Following a run to the Western Conference Finals in the 2019 postseason, the Trail Blazers entered the year focused on contending for a title. Injuries and the slow implementation of players acquired in a busy offseason have moved Portland’s record to 4-8 to start the season, pausing serious discussion of contention. On Thursday, the Blazers signed 35-year-old forward Carmelo Anthony in hopes reversing their early-season fortunes.
Following the news of the signing, The Washington Post’s Ben Golliver detailed the circumstances that led to Melo joining the Blazers. The former Blazer’s Edge contributor outlined the struggles that have plagued Portland through 12 games that led to Thursday’s news.
The Blazers’ offseason plan relied heavily on Hassan Whiteside, a boxscore-stuffing center who was acquired in a trade with the Miami Heat, to provide an interior balance to the backcourt duo of Lillard and CJ McCollum and to buy time during Jusuf Nurkic’s recovery from a serious leg injury.
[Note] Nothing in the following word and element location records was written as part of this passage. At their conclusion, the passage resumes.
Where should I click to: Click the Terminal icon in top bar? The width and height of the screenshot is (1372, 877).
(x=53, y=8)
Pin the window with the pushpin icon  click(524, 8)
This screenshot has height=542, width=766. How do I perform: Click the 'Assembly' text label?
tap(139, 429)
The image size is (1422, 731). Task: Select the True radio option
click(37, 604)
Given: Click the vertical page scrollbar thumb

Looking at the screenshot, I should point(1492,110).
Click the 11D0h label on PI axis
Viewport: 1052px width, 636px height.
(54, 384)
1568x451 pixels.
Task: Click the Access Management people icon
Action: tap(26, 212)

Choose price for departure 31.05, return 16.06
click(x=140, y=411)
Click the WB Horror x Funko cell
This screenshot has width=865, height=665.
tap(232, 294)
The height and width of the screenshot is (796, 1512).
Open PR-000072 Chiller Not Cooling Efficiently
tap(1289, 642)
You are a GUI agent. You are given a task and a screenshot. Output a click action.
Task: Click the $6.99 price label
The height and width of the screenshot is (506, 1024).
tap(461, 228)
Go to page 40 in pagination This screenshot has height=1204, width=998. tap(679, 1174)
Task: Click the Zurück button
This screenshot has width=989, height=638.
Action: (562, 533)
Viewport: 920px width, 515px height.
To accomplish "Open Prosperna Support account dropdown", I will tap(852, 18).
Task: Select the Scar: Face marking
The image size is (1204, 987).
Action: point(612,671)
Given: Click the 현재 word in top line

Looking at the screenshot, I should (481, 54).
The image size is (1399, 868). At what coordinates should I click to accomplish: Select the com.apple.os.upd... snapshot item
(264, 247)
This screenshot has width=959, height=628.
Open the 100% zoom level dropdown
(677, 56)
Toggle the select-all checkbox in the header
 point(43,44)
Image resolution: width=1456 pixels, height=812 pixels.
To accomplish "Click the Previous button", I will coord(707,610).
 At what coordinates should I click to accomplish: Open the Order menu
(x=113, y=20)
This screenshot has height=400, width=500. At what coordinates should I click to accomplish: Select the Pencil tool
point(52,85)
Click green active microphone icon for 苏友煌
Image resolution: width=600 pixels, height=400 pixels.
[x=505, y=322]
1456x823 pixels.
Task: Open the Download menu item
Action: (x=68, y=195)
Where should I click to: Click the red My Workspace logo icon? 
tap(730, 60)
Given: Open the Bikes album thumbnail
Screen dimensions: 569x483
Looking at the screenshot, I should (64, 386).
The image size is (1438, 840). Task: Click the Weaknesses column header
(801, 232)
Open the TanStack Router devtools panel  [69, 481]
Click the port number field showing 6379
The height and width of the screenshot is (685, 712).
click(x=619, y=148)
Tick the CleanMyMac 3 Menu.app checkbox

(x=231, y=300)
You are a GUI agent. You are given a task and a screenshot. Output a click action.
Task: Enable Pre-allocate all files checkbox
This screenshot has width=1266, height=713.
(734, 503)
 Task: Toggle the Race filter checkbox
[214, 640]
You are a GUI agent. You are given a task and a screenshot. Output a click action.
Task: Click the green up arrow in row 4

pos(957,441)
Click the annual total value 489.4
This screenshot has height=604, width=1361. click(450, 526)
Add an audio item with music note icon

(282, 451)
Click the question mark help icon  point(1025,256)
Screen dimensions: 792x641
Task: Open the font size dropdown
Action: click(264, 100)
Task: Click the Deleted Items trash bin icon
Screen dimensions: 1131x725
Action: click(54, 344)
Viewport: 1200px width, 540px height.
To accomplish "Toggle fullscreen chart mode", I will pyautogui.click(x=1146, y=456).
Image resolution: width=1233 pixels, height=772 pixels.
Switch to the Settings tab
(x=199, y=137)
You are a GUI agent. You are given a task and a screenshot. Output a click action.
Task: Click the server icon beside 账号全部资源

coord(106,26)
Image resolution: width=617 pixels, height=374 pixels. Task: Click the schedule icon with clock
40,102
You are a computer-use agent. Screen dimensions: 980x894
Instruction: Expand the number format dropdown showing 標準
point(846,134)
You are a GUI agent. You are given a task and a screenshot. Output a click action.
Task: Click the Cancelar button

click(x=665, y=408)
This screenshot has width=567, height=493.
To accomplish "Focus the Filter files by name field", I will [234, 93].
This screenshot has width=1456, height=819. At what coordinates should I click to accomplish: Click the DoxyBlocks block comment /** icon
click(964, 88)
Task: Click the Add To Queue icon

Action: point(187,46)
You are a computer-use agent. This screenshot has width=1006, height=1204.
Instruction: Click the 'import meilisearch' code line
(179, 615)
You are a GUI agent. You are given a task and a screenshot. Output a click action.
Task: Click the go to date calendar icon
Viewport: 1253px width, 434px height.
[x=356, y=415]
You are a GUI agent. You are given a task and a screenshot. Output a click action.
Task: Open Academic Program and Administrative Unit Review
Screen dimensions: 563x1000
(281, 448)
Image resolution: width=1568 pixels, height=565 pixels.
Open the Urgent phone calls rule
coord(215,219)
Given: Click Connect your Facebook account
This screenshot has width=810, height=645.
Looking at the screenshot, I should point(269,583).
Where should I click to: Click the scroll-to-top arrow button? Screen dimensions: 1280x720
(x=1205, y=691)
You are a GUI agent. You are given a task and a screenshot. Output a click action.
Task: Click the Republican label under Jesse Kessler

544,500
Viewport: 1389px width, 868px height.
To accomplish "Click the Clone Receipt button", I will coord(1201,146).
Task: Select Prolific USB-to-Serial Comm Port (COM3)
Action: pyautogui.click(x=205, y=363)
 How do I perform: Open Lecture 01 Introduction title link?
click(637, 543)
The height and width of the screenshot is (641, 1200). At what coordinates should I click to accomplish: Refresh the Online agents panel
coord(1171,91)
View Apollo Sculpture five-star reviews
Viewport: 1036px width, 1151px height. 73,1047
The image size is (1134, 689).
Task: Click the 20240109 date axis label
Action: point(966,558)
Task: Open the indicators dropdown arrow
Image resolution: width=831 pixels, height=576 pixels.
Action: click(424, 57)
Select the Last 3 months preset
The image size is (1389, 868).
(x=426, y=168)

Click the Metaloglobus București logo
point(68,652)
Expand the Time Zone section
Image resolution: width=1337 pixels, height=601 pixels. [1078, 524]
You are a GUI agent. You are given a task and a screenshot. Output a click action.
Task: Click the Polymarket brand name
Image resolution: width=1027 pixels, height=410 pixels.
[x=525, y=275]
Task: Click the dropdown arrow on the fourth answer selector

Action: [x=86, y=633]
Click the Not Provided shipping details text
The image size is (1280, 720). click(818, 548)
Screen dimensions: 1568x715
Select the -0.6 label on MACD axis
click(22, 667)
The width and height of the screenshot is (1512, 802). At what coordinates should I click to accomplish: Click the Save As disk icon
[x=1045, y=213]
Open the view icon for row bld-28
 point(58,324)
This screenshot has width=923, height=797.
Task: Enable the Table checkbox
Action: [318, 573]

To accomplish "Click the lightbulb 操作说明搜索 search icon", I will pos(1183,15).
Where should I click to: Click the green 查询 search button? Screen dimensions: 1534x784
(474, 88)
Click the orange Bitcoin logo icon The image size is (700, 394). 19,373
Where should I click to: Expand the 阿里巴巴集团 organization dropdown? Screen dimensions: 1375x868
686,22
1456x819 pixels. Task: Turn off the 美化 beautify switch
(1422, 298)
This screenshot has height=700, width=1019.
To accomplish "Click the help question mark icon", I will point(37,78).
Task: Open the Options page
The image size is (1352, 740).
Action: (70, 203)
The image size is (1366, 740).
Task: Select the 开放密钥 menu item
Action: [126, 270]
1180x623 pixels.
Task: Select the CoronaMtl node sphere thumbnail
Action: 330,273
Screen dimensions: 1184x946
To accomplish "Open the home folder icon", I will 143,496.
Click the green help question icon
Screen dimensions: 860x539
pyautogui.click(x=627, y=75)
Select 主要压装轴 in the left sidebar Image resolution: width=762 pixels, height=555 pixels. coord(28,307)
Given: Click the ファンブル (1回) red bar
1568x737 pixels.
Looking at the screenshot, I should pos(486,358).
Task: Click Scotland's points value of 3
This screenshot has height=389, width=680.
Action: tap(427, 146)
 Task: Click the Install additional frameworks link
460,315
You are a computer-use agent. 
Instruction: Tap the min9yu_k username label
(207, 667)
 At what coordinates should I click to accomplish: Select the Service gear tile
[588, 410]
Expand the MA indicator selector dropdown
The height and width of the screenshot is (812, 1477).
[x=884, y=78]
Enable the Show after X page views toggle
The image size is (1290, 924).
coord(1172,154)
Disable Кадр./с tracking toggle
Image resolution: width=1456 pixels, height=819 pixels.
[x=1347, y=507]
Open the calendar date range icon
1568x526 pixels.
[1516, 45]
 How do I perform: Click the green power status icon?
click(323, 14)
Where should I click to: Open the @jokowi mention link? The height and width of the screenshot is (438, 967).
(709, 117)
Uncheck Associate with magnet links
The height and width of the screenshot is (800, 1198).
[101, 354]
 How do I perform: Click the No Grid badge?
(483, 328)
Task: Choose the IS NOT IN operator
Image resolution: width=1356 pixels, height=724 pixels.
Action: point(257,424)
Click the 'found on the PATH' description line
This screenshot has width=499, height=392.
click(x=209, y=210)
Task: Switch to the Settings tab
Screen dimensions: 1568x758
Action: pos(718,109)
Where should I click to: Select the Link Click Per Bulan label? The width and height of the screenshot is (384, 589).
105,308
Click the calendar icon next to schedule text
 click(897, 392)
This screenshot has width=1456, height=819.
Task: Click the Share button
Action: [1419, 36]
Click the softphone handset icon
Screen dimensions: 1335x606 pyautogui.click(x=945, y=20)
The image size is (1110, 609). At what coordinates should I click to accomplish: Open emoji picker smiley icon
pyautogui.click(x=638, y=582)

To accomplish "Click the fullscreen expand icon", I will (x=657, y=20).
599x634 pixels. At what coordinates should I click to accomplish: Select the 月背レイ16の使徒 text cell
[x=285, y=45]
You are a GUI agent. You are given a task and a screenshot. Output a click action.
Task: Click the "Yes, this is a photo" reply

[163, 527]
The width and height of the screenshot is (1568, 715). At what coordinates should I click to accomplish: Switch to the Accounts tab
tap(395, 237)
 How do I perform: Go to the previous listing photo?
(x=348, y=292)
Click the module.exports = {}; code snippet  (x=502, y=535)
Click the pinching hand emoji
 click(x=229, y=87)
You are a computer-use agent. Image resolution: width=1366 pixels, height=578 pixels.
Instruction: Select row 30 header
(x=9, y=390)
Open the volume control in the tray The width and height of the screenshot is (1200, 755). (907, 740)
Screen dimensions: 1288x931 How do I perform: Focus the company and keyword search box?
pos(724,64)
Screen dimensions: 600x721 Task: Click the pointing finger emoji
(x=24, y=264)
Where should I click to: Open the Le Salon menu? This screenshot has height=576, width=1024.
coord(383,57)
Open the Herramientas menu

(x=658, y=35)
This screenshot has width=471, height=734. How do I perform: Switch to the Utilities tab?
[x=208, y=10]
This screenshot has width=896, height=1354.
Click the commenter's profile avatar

But Whiteside’s effort level — long a point of contention in Miami — has been an issue, and his limited mobility has contributed to Portland’s subpar team defense.
With McCollum slumping and Whiteside failing to sustain a positive impact from game to game, Lillard has been left as a one-man band. The signature night of the Blazers’ season came on Nov. 8, when Lillard scored a career-high and franchise-record 60 points — outscoring all of his teammates combined — yet Portland still lost to the Brooklyn Nets at home.
The Blazers’ 4-8 record sits above only the Pelicans and Warriors in the Western Conference standings. Portland will begin a six-game road trip with a matchup against the Spurs on Saturday. Melo is set to join the Blazers during that trip.